☘️ Dekatría

1.5K 174 66
                                    

🍂🍂🍂

"Alis, untuk terakhir kalinya gue minta sama lo tolong batalin taruhan ini," Felix menahan tangan Alistaire yang hendak memakai helm-nya malam itu.

Arena balap sudah dipadati banyak orang yang ingin menyaksikan pertunjukan malam ini. Apalagi setelah mereka semua tahu kalau yang akan bertanding kali ini adalah Alistaire yang sempat meninggalkan area balap selama beberapa tahun terakhir karena insiden kecelakaan.

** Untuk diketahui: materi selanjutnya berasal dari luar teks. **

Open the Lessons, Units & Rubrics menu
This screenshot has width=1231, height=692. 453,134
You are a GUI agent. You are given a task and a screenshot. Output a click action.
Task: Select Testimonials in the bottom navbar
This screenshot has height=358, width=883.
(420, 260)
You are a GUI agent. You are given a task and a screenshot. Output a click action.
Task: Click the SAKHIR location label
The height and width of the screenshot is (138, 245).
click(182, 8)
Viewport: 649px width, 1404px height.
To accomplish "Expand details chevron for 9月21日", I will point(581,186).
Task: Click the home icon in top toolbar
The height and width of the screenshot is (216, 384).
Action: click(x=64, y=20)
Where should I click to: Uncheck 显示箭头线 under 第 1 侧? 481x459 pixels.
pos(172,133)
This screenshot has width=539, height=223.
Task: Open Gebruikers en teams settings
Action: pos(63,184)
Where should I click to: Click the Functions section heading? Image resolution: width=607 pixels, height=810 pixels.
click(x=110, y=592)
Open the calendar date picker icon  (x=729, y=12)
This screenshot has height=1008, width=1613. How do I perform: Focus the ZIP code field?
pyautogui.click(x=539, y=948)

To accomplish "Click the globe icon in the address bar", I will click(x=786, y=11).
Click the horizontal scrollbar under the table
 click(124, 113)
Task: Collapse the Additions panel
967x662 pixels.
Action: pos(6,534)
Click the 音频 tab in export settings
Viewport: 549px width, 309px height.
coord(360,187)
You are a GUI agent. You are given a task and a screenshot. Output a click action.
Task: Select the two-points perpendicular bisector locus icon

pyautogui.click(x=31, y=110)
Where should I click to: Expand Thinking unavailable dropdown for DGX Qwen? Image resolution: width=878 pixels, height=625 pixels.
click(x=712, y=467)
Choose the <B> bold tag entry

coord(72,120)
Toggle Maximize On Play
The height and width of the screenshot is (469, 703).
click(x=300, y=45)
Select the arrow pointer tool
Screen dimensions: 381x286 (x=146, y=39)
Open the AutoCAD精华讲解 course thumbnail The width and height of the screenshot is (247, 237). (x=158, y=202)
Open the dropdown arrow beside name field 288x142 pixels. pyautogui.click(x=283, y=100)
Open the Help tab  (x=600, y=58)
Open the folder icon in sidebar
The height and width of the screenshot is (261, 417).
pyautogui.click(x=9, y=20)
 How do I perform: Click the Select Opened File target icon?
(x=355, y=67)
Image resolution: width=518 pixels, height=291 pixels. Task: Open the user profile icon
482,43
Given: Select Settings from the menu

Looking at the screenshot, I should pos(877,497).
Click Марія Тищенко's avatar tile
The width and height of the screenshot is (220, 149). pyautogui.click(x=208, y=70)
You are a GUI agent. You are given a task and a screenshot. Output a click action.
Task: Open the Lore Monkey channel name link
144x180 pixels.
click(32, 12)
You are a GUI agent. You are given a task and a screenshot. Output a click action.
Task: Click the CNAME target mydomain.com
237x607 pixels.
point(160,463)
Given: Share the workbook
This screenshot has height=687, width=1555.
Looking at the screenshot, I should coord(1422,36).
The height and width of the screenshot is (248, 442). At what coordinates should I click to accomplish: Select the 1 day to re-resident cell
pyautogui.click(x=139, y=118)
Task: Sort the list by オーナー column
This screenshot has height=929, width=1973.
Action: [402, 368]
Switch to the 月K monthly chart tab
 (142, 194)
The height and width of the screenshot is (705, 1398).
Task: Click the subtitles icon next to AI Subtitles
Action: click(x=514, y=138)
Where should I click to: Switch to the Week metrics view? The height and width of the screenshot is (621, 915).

Antusiasme semakin bertambah. Padahal Alistaire sudah memperingatkan Ersya dan Farrel agar tidak melibatkan siapapun dalam aksi balap liar malam ini. Tapi mereka mengkhianati Alistaire. Bahkan sejak tiba di arena setengah jam lalu, Alistaire sudah menahan emosinya.

"Gila lo?" Alistaire menatap Felix sengit. Lantas memakai helm-nya.

"Ya gue nggak mau lo kenapa-kenapa!" Felix tak kalah sengit.

"Dia bakal baik-baik aja, Felix. Lo tenang aja." seruan itu membuat atensi Alistaire maupun Felix teralihkan.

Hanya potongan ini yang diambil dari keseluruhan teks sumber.